Et ecce, ego vobiscum sum omnibus diebus,
usque ad consummationem saeculi.

And lo, I am with you always, to the fulfilment of the age.

Matthew 28:20

In the Bhagavad Gita, Arjuna is taught by Krishna that it is his dharma as a warrior to fight the righteous battle with his cousins and kill them, and that if he kills them without passion or expectation, practicing karmayoga, he can achieve salvation even while he does this. A similar mix of purposes, religious and martial, though with major differences, can be found centuries later with the samurai warrior class of Japan, and with the militaristic ideology that later developed in modern Japan.

Although fighting battles and killing enemies would seem to violate the Buddha-dharma, specifically the Precept of the Buddha not to kill, an apparent violation that has troubled many over the years, certain samurai, and later the modern military, ultimately could see themselves as fulfilling a Buddhist purpose in what they did, even in the horrors of World War II in the Pacific. The code of the samurai, later called bushidō, the "Way of the Warrior," was in no way a religious duty like Arjuna's dharma, but a connection between religion and battle was made through the way in which Zen Buddhism wedded Buddhist purposes to both the Taoist practice of an art or a craft and, in a historical tradition dominated by a military class, the Japanese "martial arts."

While the most important modern political application of karmayoga has been Mahātmā Gandhi's Satyagraha, "non-violent resistance," which inspired Martin Luther King's conduct of the civil rights movement in the United States, the mix of Zen and bushidō arguably contributed to the aggression and war crimes of Japan during the "China Incident" and the Pacific War. The ultimate lesson, as we shall see, is one about the nature of morality.

"Zen" is the Japanese pronunciation of the name of a School of Buddhism that originally began in China, combining Buddhist ideas with influence from the ancient Chinese school of Taoism. The Chinese name was "Ch'an" (, Chán in Pinyin -- the character at far left is a modern simplified Japanese version), which itself was the Chinese pronunciation of dhyāna, ध्यान, "meditation," in Sanskrit. It has become common to use "Zen" to refer to the Ch'an School both in China and in the other places to which the School spread, like Korea and Vietnam. This has occurred probably because Zen was popularized in the West by Japanese practitioners like D.T. Suzuki (1870-1966). The chart illustrates the historic flow of influence, with the Korean and Vietnamese pronunciations, as well as the Japanese, of "Ch'an." The major schools of Zen in Japan are also given.

Traditionally, Ch'an is supposed to have begun in China with a semi-legendary Buddhist missionary from India, Bodhidharma (died c.528) -- Japanese Bodai Daruma, or just Daruma, 達磨. The story is that Bodhidharma arrived in China, went to the Shao-lin () Monastery and sat down to stare at a wall. After nine years, he suddenly achieved enlightenment.
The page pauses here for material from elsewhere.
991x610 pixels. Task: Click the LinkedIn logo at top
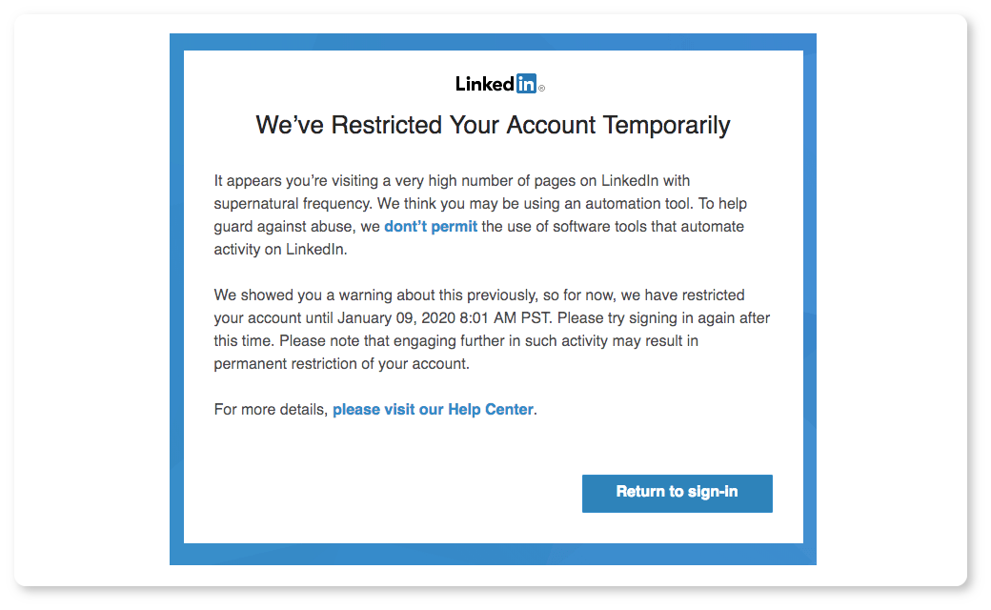coord(500,84)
Bodhidharma is often shown with legs that are withered, or have even fallen off, because of how long he had sat on them, cutting off the circulation. In Japan, this has given rise to the "Daruma doll," in which Bodhidharma (Daruma) is represented in a round shape, as a good luck talisman, weighted so that it will return upright when roled.
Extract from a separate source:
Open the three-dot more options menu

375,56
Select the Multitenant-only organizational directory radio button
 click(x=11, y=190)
The Shao-lin Monastery is famous as the place where kung-fu, ("ability; work; service"), Chinese boxing, is supposed to have originated. This was popularized in the Kung Fu television series, starring David Carradine (1936-2009), in the 1970's, and by Bruce Lee (1940-1973) in his movies. The idea of kung-fu was that, since monks were not allowed to carry weapons, they would be able to defend themselves nevertheless. We find the same idea in Japanese karate, ("empty hand"), which developed in Okinawa under the influence of kung-fu.
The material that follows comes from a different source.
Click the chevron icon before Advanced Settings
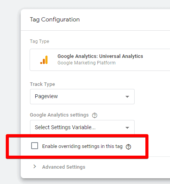Image resolution: width=170 pixels, height=184 pixels. (x=35, y=166)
In this strange story, Bodhidharma is supposed to have achieved "Sudden Enlightenment," whose characteristic is not just that it is sudden but that it is inexplicable. There is nothing about the wall, or about what Bodhidharma was thinking about (if anything), that explains why or how he achieved enlightenment. This goes back to a fundamental feature of Buddhist thought, that not everything about reality is or can be explained. Thus, when the Buddha was asked about certain things, he said they were "questions which tend not to edification," and refused to answer them. The Buddha said:

Bear always in mind what it is that I have not elucidated, and what it is that I have elucidated. And what have I not elucidated? I have not elucidated that the world is eternal; I have not elucidated that the world is not eternal; I have not elucidated that the world is finite; I have not elucidated that the world is infinite; I have not elucidated that the soul and the body are identical; I have not elucidated that the soul is one thing and the body another; I have not elucidated that the saint [arhat, अर्हत्, one who achieves enlightenment in Theravāda Buddhism] exists after death; I have not elucidated that the saint does not exist after death; I have not elucidated that the saint both exists and does not exist after death; I have not elucidated that the saint neither exists nor does not exist after death. And why have I not elucidated this? Because this profits not, nor has to do with the fundamentals of religion, nor tends to aversion, absence of passion, cessation, quiescence, the supernatural faculties, supreme wisdom, and Nirvana; therefore have I not elucidated it.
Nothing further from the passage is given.